> [DATA FOR THIS TASK]
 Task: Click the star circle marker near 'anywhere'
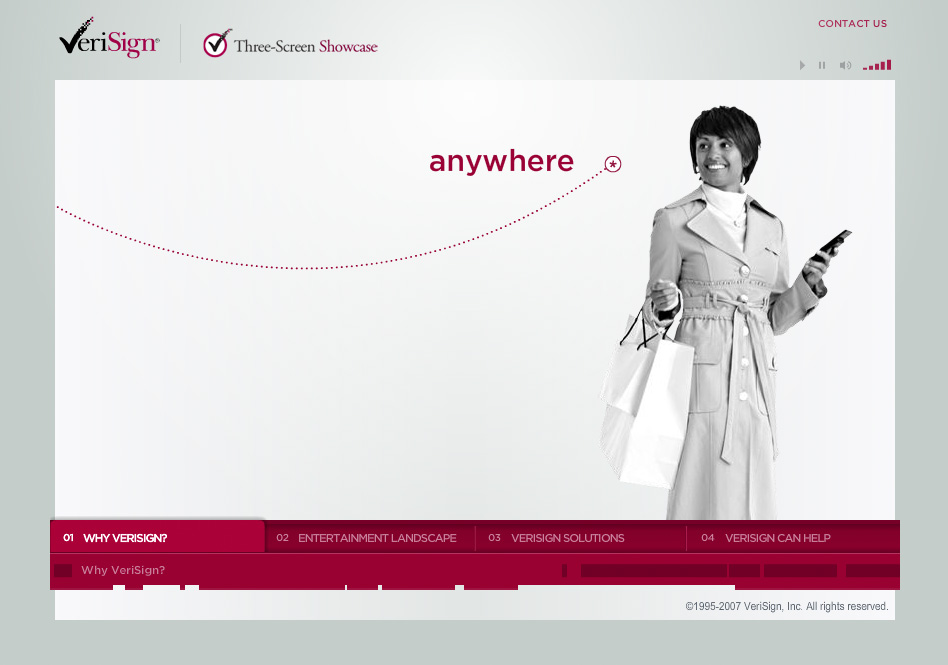point(613,164)
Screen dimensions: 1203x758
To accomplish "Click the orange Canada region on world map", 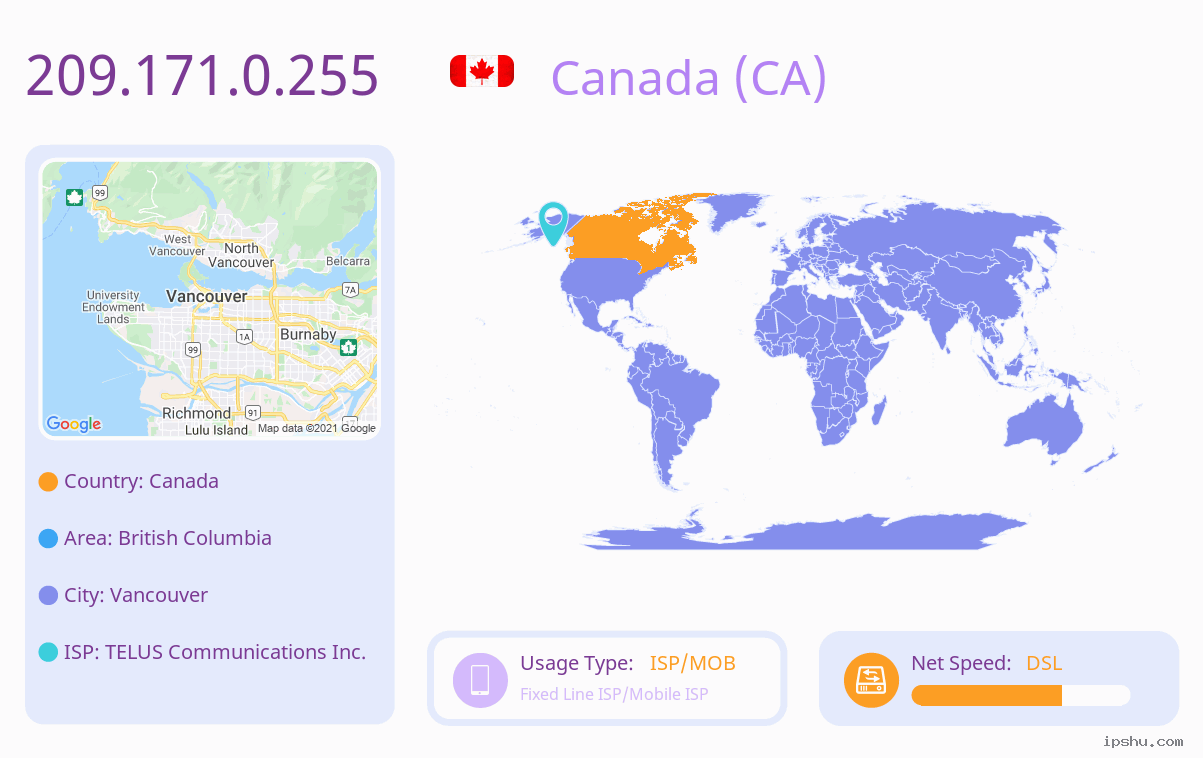I will click(635, 230).
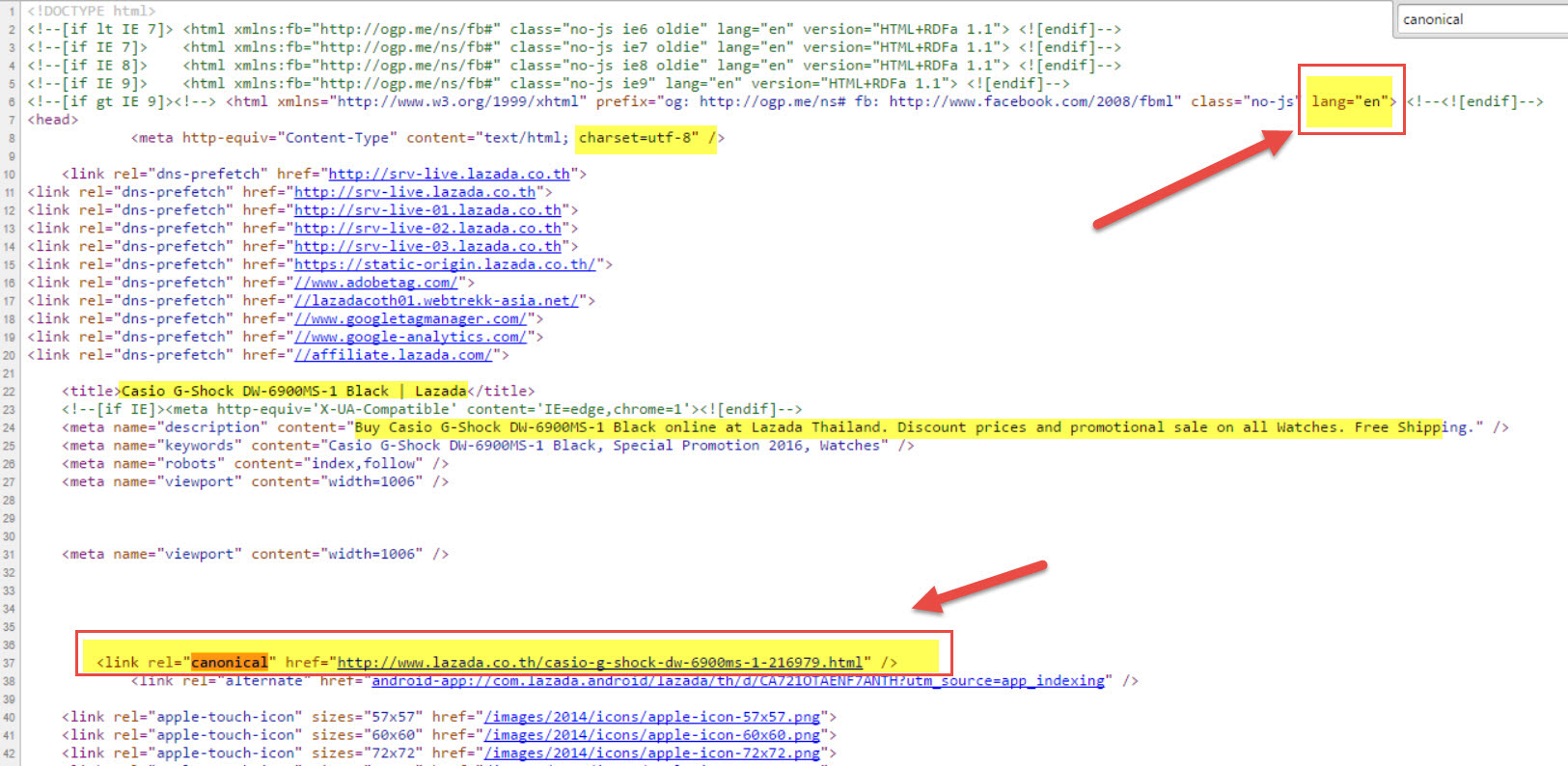Click the www.adobetag.com prefetch link

375,283
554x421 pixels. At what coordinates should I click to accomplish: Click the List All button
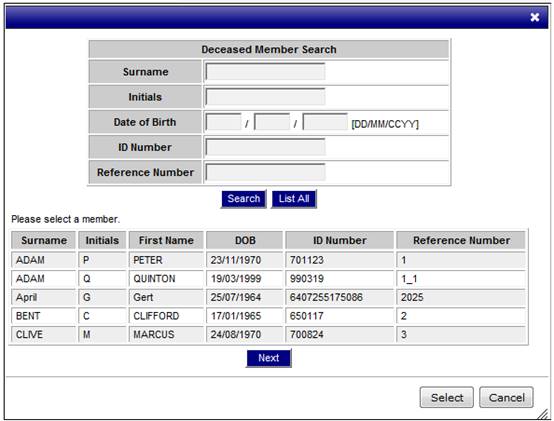(294, 199)
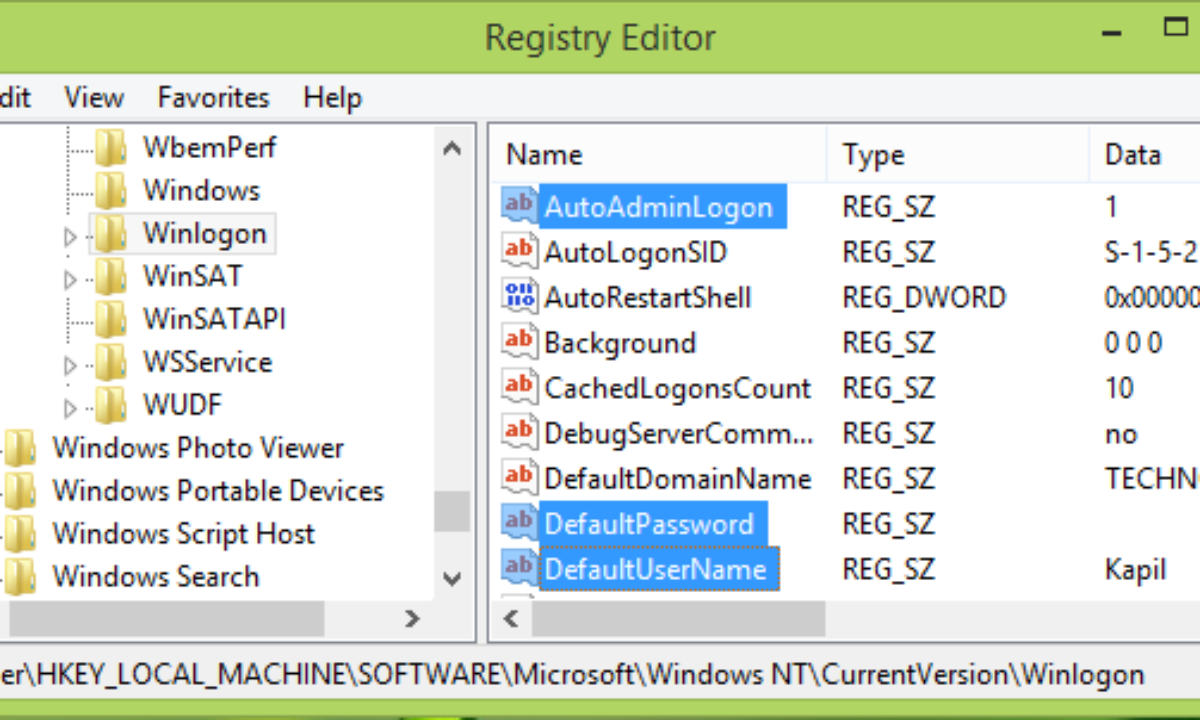
Task: Click the string value icon beside DefaultPassword
Action: click(x=518, y=521)
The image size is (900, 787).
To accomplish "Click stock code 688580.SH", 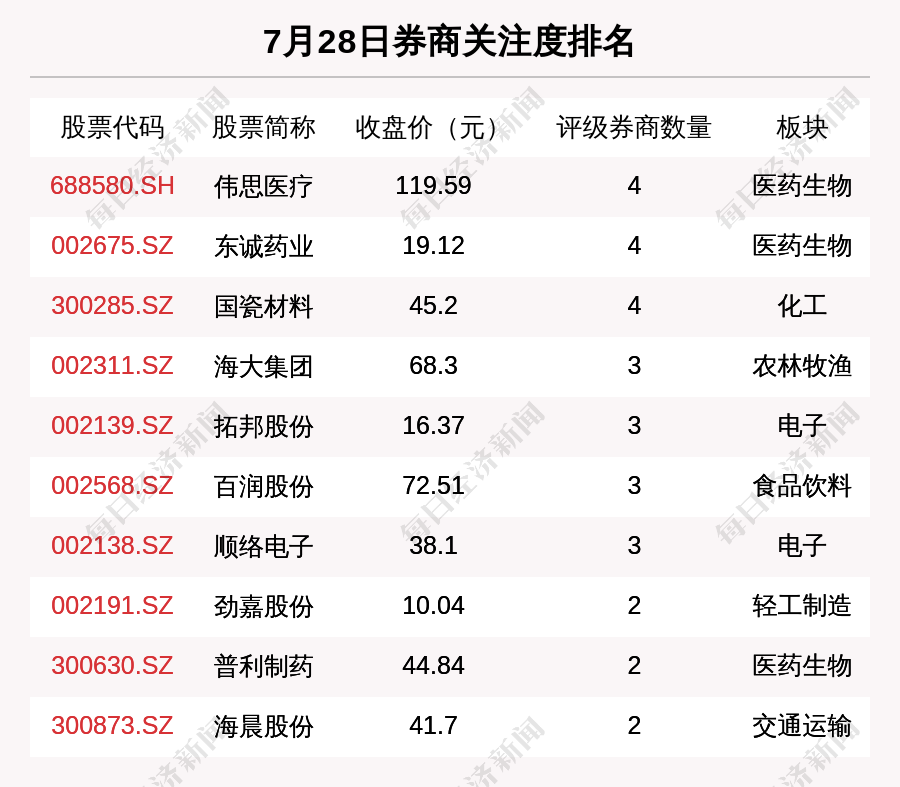I will click(x=112, y=186).
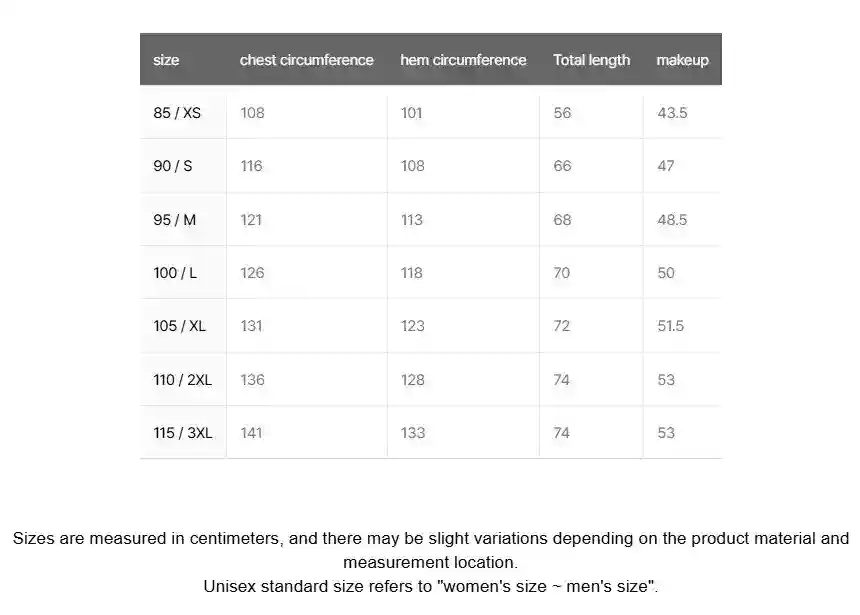Select the 95 / M size row label
Screen dimensions: 860x615
(174, 220)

> [ASSIGNMENT]
Using the entries above, extract exactly the lines from the one that contains "554x421 pixels. At" through the one that contains "The image size is (900, 787).". Do not carry over any pictures.

> [ANSWER TO THE PROBLEM]
554x421 pixels. At what coordinates should I click to accomplish: Click the List All button
(294, 199)
Task: Click the string value icon beside DefaultPassword
Action: click(x=518, y=521)
The image size is (900, 787).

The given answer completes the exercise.